O controlo a longo prazo sobre as partes orientais, incluindo áreas do atual Afeganistão, coube a Seleuco I Nicátor (358-281 a.C.). Assim começou a dinastia selêucida. Seleuco governou com mão de ferro e expandiu as fronteiras do seu império até ao rio Indo. Depois, iniciou uma luta climática contra os governantes Máurias da Índia em 305 a.C. O Império Máuria foi o resultado direto da retirada de Alexandre da Índia Ocidental. O seu fundador, Chandragupta Maurya (reinou por volta de 321 - cerca de 297 a.C.), aproveitou a oportunidade criada pela incursão falhada e avançou agressivamente para o controlo do Vale do Indo e do noroeste da Índia.
Os esforços de Seleuco para retomar as antigas regiões sob domínio macedónio não tiveram sucesso. O conflito com os Máurias terminou em 303 a.C., e Seleuco cedeu vastas áreas, incluindo partes do sul do Afeganistão, a Chandragupta. Em troca, recebeu 500 elefantes de guerra, e uma aliança matrimonial reforçou o acordo.
A influência Máuria no Afeganistão manteve-se por mais de 100 anos. Notavelmente, o neto de Chandragupta, Açoca, o Grande (reinou de 268-232 a.C.), desempenhou um papel fundamental. O rei tornar-se-ia um seguidor e apoiante genuíno do Budismo mais tarde na sua vida. Espalhou as suas crenças através de proclamações e éditos gravados em rochas e pilares. Como resultado, o Budismo tornou-se uma religião influente a par do Zoroastrismo.
A Ascensão dos Greco-Bactrianos e os Partas
Por volta de 250 a.C., os Selêucidas perderam gradualmente o controlo dos seus domínios orientais devido a agitação interna e lutas no oeste, o que enfraqueceu o seu domínio sobre as áreas do atual Afeganistão. Assim, novos poderes aproveitaram-se desta situação. O reino greco-bactriano surgiu por volta de 250 a.C., quando o sátrapa da Bactriana e das províncias vizinhas se revoltou contra o seu governante selêucida. O conhecimento atual sobre a Greco-Bactriana provém principalmente de moedas e de algumas observações em textos históricos. O reino tinha ótimas bases para a prosperidade devido às suas áreas férteis e várias rotas comerciais. No entanto, no oeste, uma nova ameaça começou a surgir.

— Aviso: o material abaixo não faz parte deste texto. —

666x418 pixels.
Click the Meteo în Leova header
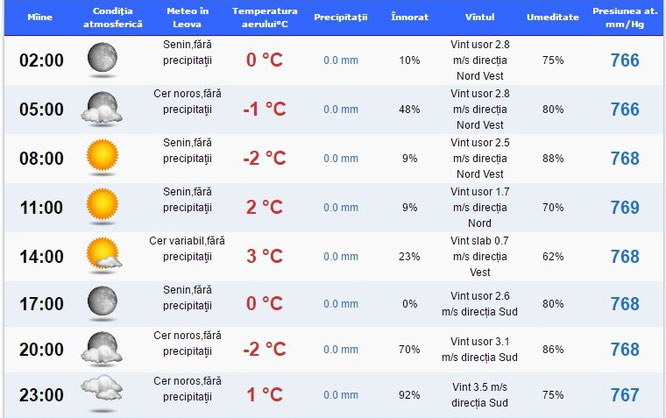pyautogui.click(x=187, y=17)
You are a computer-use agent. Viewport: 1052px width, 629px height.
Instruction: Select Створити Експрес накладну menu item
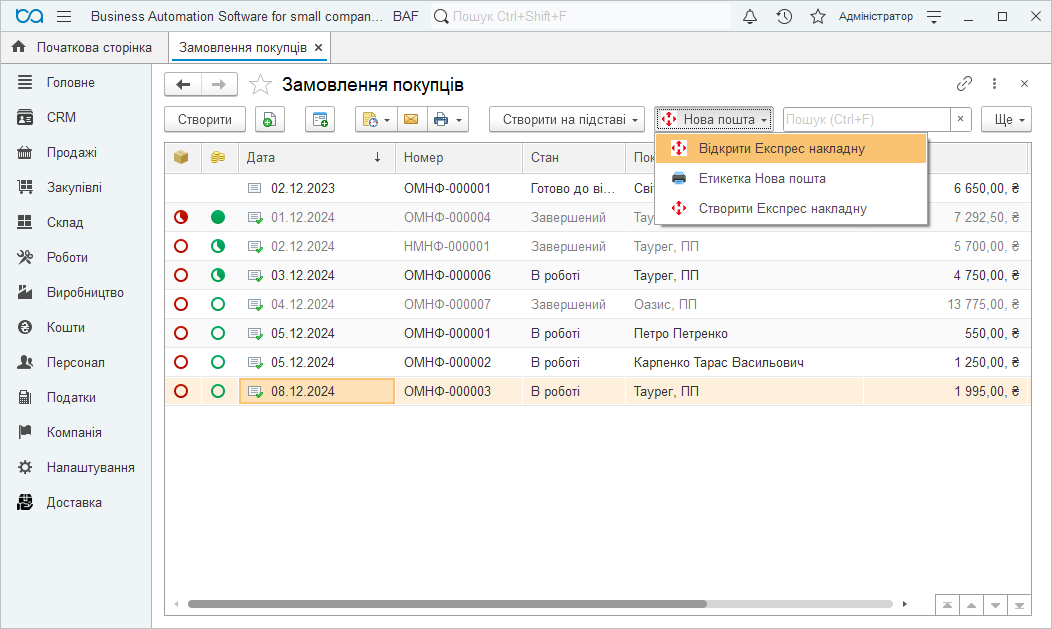pos(782,208)
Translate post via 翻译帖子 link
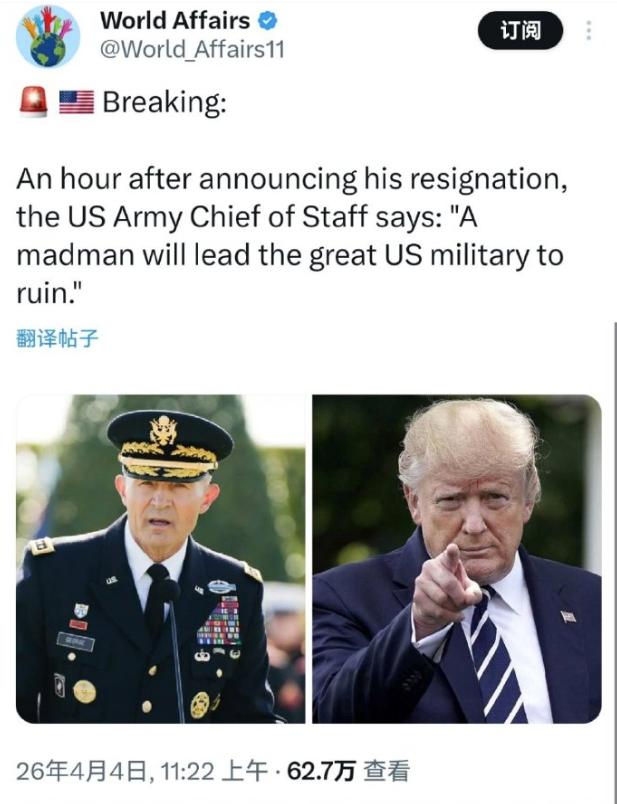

Uma tribo nómada chamada Parni, possivelmente relacionada com os citas, começou a avançar para sul a partir das suas terras de origem. A sua prolongada invasão da área permitiu-lhes estabelecerem-se como governantes por volta de 247 a.C. Este povo ficaria conhecido como os Partas, com base no nome da região que subjugaram inicialmente.
Até 200 a.C., as várias fações tentaram estabilizar ou aumentar o seu controlo. Especialmente os Selêucidas tentaram recuperar os seus territórios perdidos no leste. Antíoco III (reinou de 223-187 a.C.) alcançou um breve sucesso através de múltiplas vitórias contra os Partas e Greco-Bactrianos até ao final da sua campanha oriental em 205 a.C. No entanto, permitiu que os seus inimigos derrotados permanecessem no poder para renovar a sua lealdade.
A Queda dos Poderes Estabelecidos
No final, os Partas e Greco-Bactrianos lucraram com as fraquezas dos Selêucidas e Máurias. Antíoco III sofreu múltiplas derrotas contra a República Romana e teve de aceitar termos de paz rigorosos em 188 a.C. A perda subsequente de terras, poder militar e recursos incapacitou os Selêucidas. Nas décadas seguintes, o outrora poderoso império desintegrou-se devido a revoltas e guerras (civis). Por outro lado, o império Máuria desmoronou-se lentamente após a morte de Açoca. Os Greco-Bactrianos aproveitaram a instabilidade para estender o seu alcance até à atual Índia. Esta expansão formou os Reinos Indo-Gregos, que eram politicamente independentes e tornaram-se locais de uma mistura única de cultura helenística e indiana.
Contudo, a instabilidade interna e a divisão atormentaram os reinos gregos na Ásia Central. Um homem chamado Eucrátides (reinou de cerca de 171–145 a.C.) derrubou o seu rei greco-bactriano por volta de 171 a.C. e mais tarde marchou contra os Indo-Gregos. O governante destes, Menandro I (reinou de cerca de 165–130 a.C.), conseguiu finalmente eliminar os invasores. Ele é geralmente considerado o maior dos governantes Indo-Gregos e foi um famoso patrono do Greco-Budismo.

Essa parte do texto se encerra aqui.